# Encoding Channels

With a basic framework of _data types_, _marks_, and _encoding channels_, we can concisely create a wide variety of visualizations. In the previous notebook you were exposed to attribute data types. A visualization represents data using a collection of _graphical marks_ (bars, lines, points, etc.). The attributes of a mark &mdash; such as its position, shape, size, or color &mdash; serve as _channels_ through which we can encode underlying data values. In other words, channels are a way to change the appearance of marks based on the data's attributes. In this notebook, we will use the `mark_point` graphical mark and different channels to create visual encodings.

When discussing data items, the word __attribute__ is used to signify the data that describes the item. In the context of visualizations, we will use the words __field__ and __attribute__ interchangablely.
At the heart of Altair is the use of *encodings* that bind data fields (with a given data type) to available encoding *channels* of a chosen *mark* type.

## Global Development Data

In [None]:
import pandas as pd
import altair as alt

In [None]:
data = pd.read_csv("tax_expense.csv")

In [None]:
data.head()


In [None]:
data.shape

Using pandas we can create a summary of each attribute. For the quantitative attributes, we will include the minimum and maximum values. For the others we will just get sense of the unique values that exist.

In [None]:
data.agg(
    {
        "corp":['unique'],
        "art":['min', 'max'],
        "tax_rate": ['min', 'max'],
        "tax_expense": ['min', 'max'],
        "earning": ['min', 'max'],

    }
)

## X

The `x` encoding channel sets a mark's horizontal position (x-coordinate). In addition, default choices of axis and title are made automatically. In the chart below, the choice of a quantitative data type results in a continuous linear axis scale:

In [None]:
#write code

## Y

The `y` encoding channel sets a mark's vertical position (y-coordinate). Here we've encoded the `art` field to the chart on the `y` channel.

In [None]:
#write code

What happens to the chart above if you swap the specify the art as nomimal data type?

In [None]:
#write code

## Size

The `size` encoding channel sets a mark's size or extent. The meaning of the channel can vary based on the mark type. For `point` marks, the `size` channel maps to the pixel area of the plotting symbol, such that the diameter of the point matches the square root of the size value.

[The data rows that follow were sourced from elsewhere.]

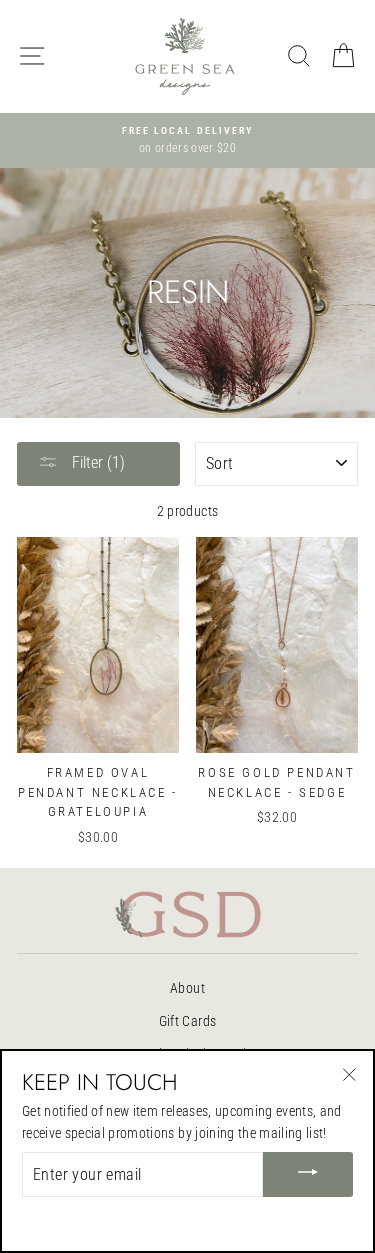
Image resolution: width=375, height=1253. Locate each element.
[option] (187, 141)
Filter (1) (96, 462)
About (187, 988)
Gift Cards (187, 1021)
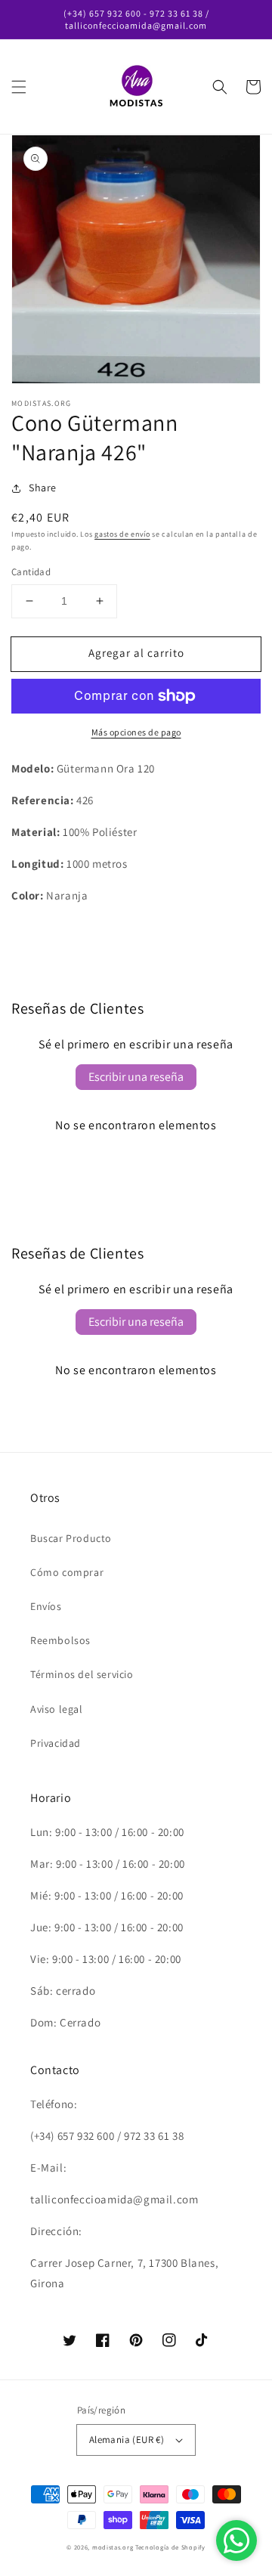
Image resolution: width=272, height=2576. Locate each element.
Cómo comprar (67, 1572)
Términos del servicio (82, 1674)
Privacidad (55, 1743)
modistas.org (112, 2547)
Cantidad (31, 571)
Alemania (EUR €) (126, 2439)
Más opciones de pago (136, 732)
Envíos (46, 1606)
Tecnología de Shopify (170, 2547)
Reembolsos (60, 1640)
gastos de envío (122, 534)
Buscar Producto (71, 1538)
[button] (19, 87)
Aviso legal (56, 1709)
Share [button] (43, 487)
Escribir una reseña (136, 1077)
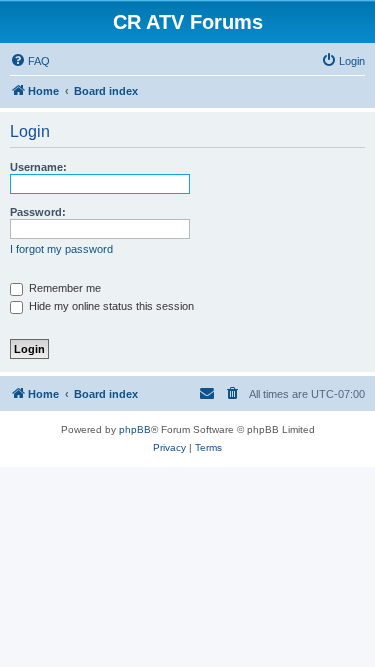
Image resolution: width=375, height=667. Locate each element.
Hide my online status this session (110, 306)
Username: (38, 167)
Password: (38, 212)
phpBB (135, 429)
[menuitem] (30, 61)
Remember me (63, 288)
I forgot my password (61, 249)
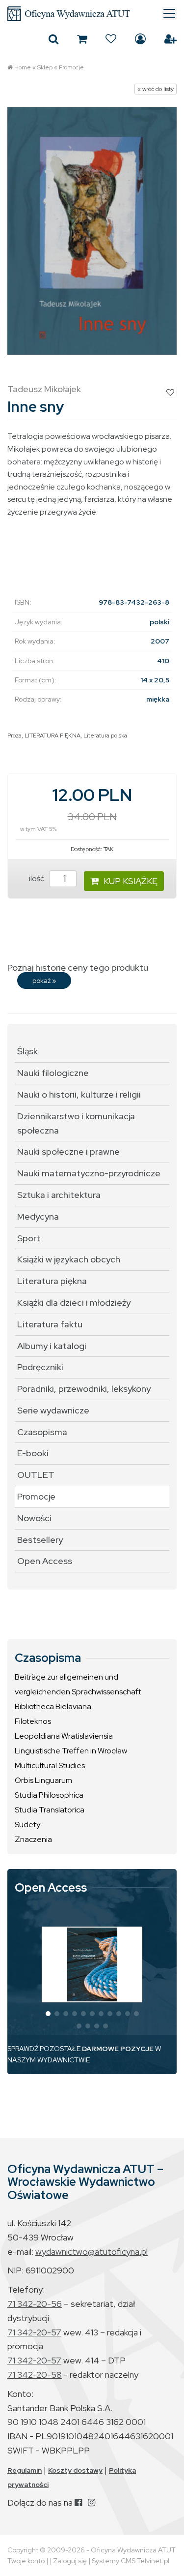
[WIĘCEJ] (92, 1964)
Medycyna (38, 1216)
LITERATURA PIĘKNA (52, 735)
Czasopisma (42, 1432)
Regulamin (24, 2470)
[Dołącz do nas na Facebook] (78, 2502)
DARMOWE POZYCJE (118, 2048)
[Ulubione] (110, 38)
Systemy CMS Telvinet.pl (130, 2560)
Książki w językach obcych (68, 1259)
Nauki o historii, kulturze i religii (79, 1094)
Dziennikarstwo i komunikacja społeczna (76, 1123)
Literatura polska (105, 735)
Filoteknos (33, 1721)
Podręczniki (40, 1367)
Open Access (44, 1560)
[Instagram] (91, 2502)
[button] (48, 2013)
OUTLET (35, 1474)
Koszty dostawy (75, 2470)
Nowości (34, 1518)
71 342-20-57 (34, 2332)
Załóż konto (170, 38)
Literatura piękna (52, 1281)
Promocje (71, 67)
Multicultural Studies (50, 1765)
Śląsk (27, 1051)
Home (22, 67)
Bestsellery (40, 1539)
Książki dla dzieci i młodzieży (74, 1302)
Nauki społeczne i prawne (68, 1151)
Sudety (27, 1824)
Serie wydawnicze (53, 1410)
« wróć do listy (155, 89)
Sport (28, 1238)
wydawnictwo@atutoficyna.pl (91, 2251)
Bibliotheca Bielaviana (53, 1706)
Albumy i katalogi (51, 1345)
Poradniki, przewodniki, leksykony (84, 1388)
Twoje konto (26, 2560)
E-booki (33, 1453)
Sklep (45, 67)
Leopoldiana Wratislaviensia (64, 1736)
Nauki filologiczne (53, 1072)
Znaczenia (33, 1839)
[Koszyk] (82, 38)
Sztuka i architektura (59, 1194)
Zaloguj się (140, 38)
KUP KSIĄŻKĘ (131, 881)
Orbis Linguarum (43, 1780)
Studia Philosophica (49, 1795)
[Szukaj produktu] (53, 38)
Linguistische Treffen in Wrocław (71, 1751)
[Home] (92, 14)
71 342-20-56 (34, 2303)
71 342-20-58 (34, 2374)
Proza (14, 735)
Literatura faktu (49, 1324)
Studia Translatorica (49, 1810)
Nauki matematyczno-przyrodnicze (88, 1173)
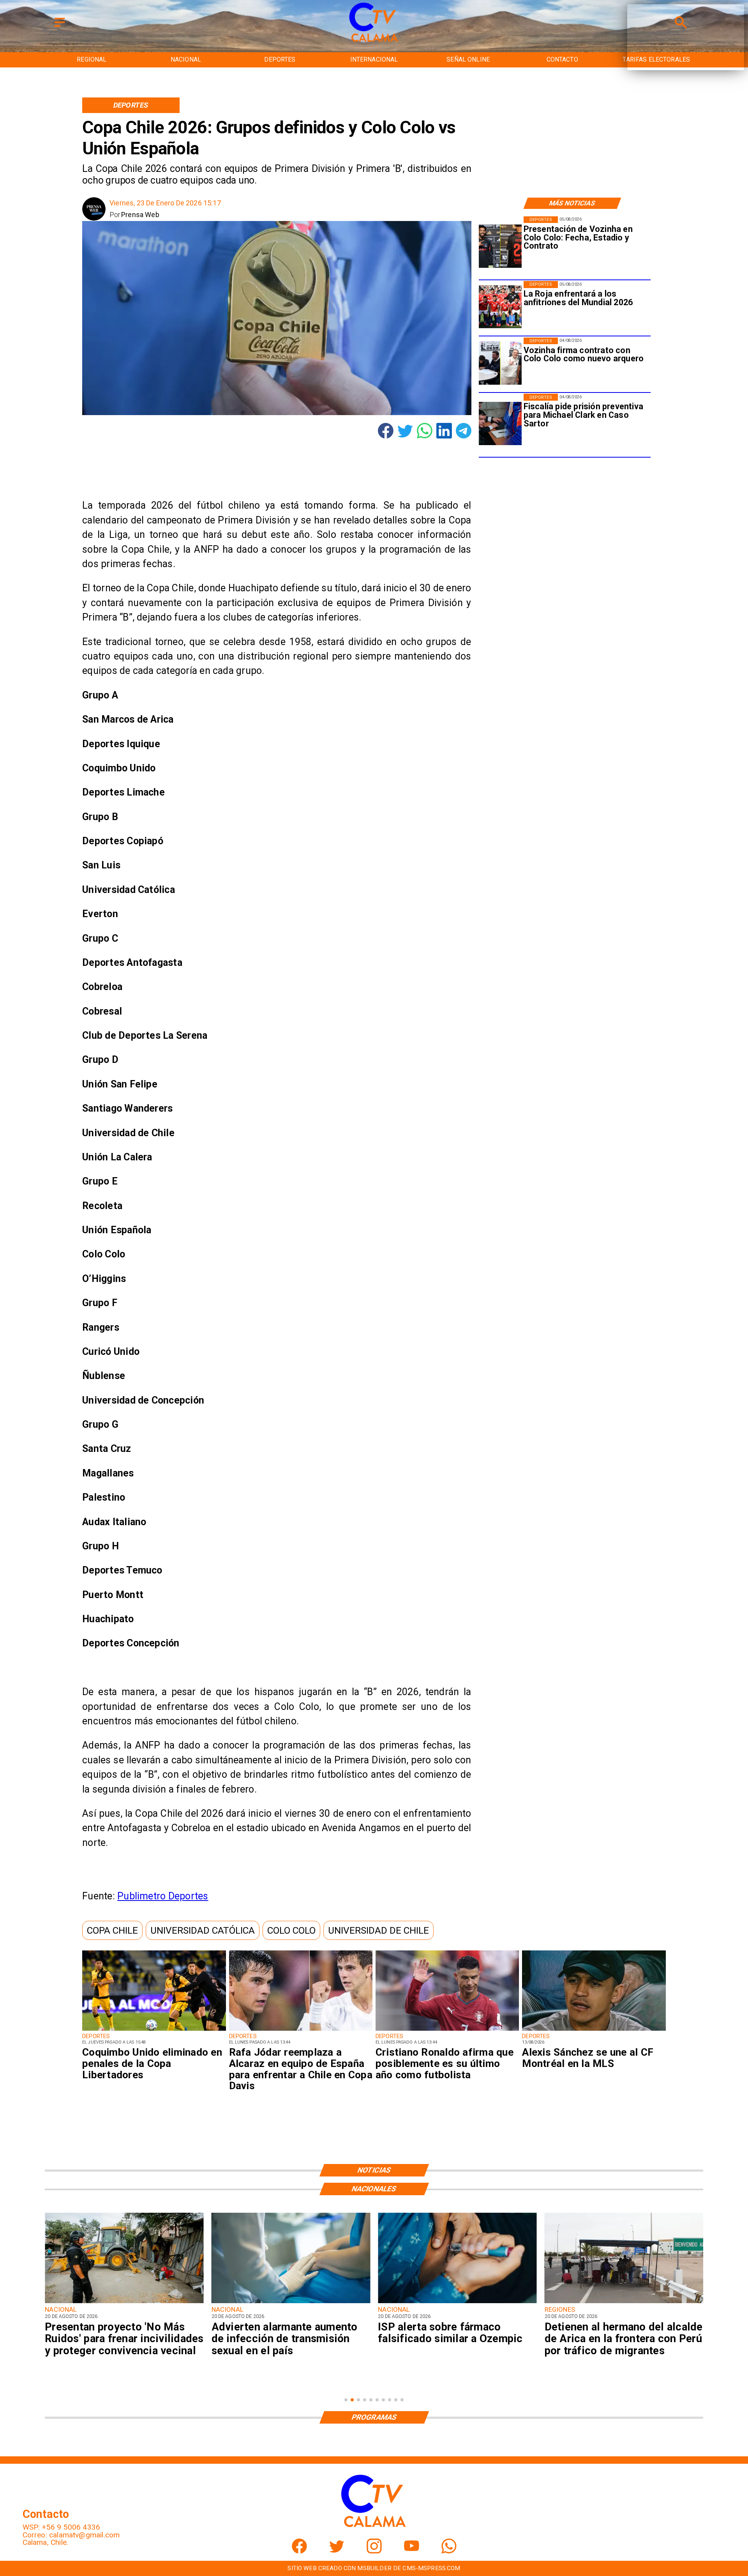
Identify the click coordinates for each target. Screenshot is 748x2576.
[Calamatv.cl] (59, 27)
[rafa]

Let's augment our scatter plot by encoding population (`pop`) on the `size` channel. As a result, the chart now also includes a legend for interpreting the size values.
By using the `size` channel to encode an additional quantitiative attribute, we have moved away from a standard **scatter plot**, to the lesser known, **bubble plot**.

In [None]:
#write code

In some cases we might be unsatisfied with the default size range. To provide a customized span of sizes, set the `range` parameter of the `scale` attribute to an array indicating the smallest and largest sizes. Here we update the size encoding to range from 0 pixels (for zero values) to 1,000 pixels (for the maximum value in the scale domain):

In [None]:
#write code

## Color

The `color` encoding channel sets a mark's color. The style of color encoding is highly dependent on the data type: nominal data will default to a multi-hued qualitative color scheme, whereas ordinal and quantitative data will use perceptually ordered color gradients.

Here, we encode the `tax_rate` field using the `color` channel and a nominal (`N`) data type, resulting in a distinct hue for each cluster value. 

In [None]:
#write code


But the tax_rate is a quantitative value, let's switch the data attribute type from 'Nominal' to 'Quantitative'

In [None]:
#write code

But our goal is to use the purples and oranges like NYTs, there are a range of color schemes (we will talk about this more in lecture)

In [None]:
#write code

In [None]:
alt.Chart(data).mark_circle().encode(
    x = alt.X('tax_rate',
              axis=alt.Axis(orient='top', domain=False, ticks=False)),
    size = alt.Size('earning', 
                    scale=alt.Scale(range=[0,1000]),
                    legend=alt.Legend(orient='bottom', direction='horizontal')),
    color= alt.Color('tax_rate:Q', 
                     scale=alt.Scale(scheme = 'purpleorange'),
                    legend=alt.Legend(orient='bottom', direction='horizontal')), 
     tooltip = [
        alt.Tooltip('corp:N'),
        alt.Tooltip('earning:Q'),
        alt.Tooltip('tax_rate:Q')
    ]   
    
).properties(
    width = 300, 
    height = 80
).configure_axis(
    grid = False
).configure_view(
    strokeWidth=0
)